A coordinated experimental and modeling study of selected factors influencing intergranular corrosion (IGC) penetration depth into AA5083 is presented. Potentiostatic tests at -0.73 VSCE in 0.6 M NaCl solution were conducted on LT, ST, and LS surfaces of sensitized AA5083. The IGC penetration rate was found to depend on applied potential, degree of sensitization (DoS), exposure time, and propagation direction relative to the rolling direction. Depths of IGC penetration were characterized through metallographic techniques, microscopy, and image analyses. The results were analyzed to describe the IGC depth distributions and to serve as input data for a set of descriptive models that can estimate IGC damage progression for AA5083 during exposure to 0.6 M NaCl at pH 8.3. This set of descriptive models was validated with 94% accuracy for 100oC sensitization. Extension of this combined experimental and modeling approach to 80oC sensitization demonstrated that sensitization temperature is another significant factor.
Human-Computer Interaction (HCI) brings about colossal measures of information-bearing possibilities for understanding a human client's aims, objectives, and wants. Realizing what clients need and need is a key to shrewd framework help. The hypothesis of psyche idea known from concentrates in creature conduct is embraced and adjusted for an expressive client displaying. Speculations of the brain are theoretical client models speaking to, somewhat, a human client's musings. A hypothesis of the spirit may even uncover unsaid information. Along these lines, client displaying becomes information disclosure going past the human's information and covering explicit space experiences. Speculations of the psyche are incited by mining HCI information. Information mining ends up being an inductive demonstrating. Insightful collaborator frameworks are inductively demonstrating a human client's aims, objectives, and so forth, just as space information is, essentially, learning frameworks.
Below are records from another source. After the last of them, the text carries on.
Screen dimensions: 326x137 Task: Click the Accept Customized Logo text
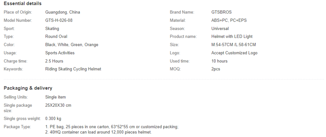point(234,53)
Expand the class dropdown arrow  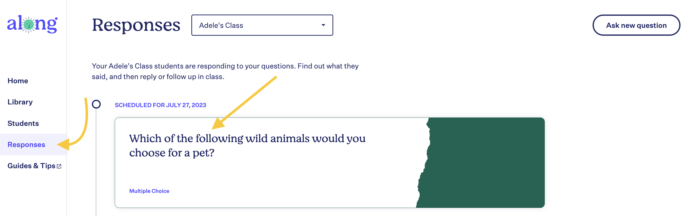pos(323,25)
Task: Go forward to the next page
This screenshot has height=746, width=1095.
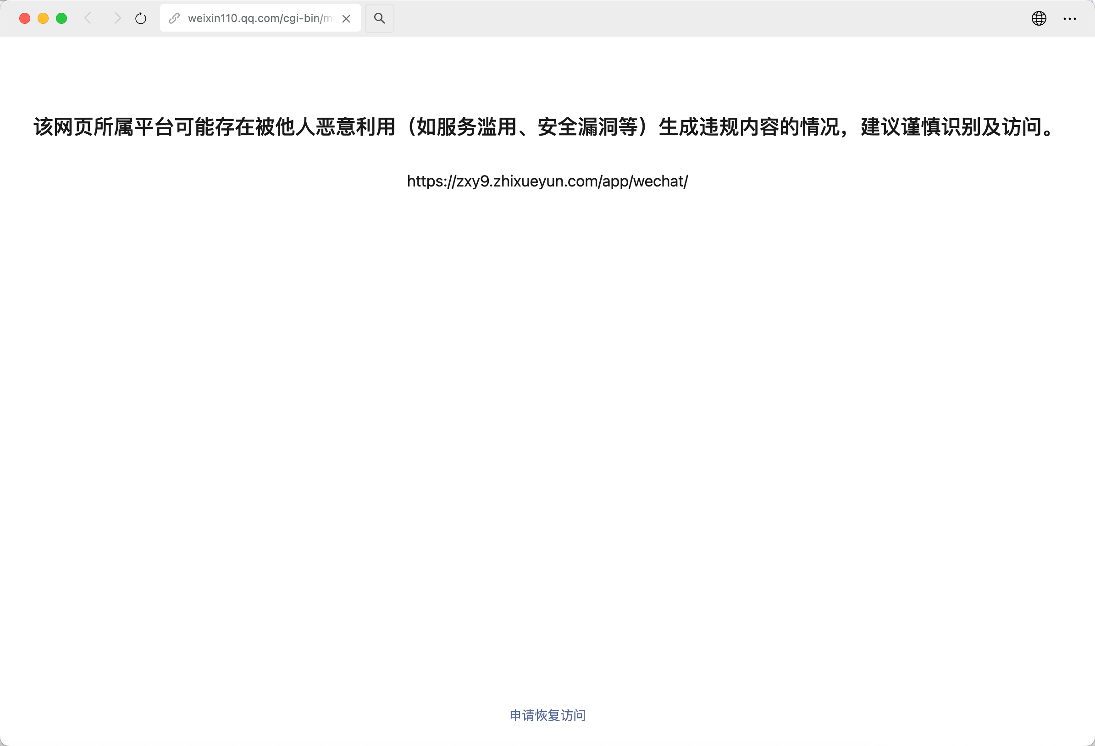Action: click(x=117, y=18)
To adapt to the danger of failing to understand the situation, learning frameworks are furnished with the expertise of reflection. Here we proposed Gesture recognition; Gesture recognition is a developing theme in the present advancements. The fundamental focal point of this is to perceive the human motions utilizing numerical calculations for Human-Computer cooperation. Just a couple of methods of Human-Computer Interaction exist, are: through the console, mouse, contact screens, and so on. Every one of these gadgets has its restrictions with regards to adjusting more flexible equipment in computers. Motion recognition is one of the basic methods to fabricate easily to use interfaces. Typically motions can be started from any substantial movement or state; however, they normally begin from the face or hand. Signal recognition empowers clients to interface with the gadgets without truly contacting them. This Chapter depicts how hand signals are prepared to play out specific activities like exchanging pages, looking up or down on a page.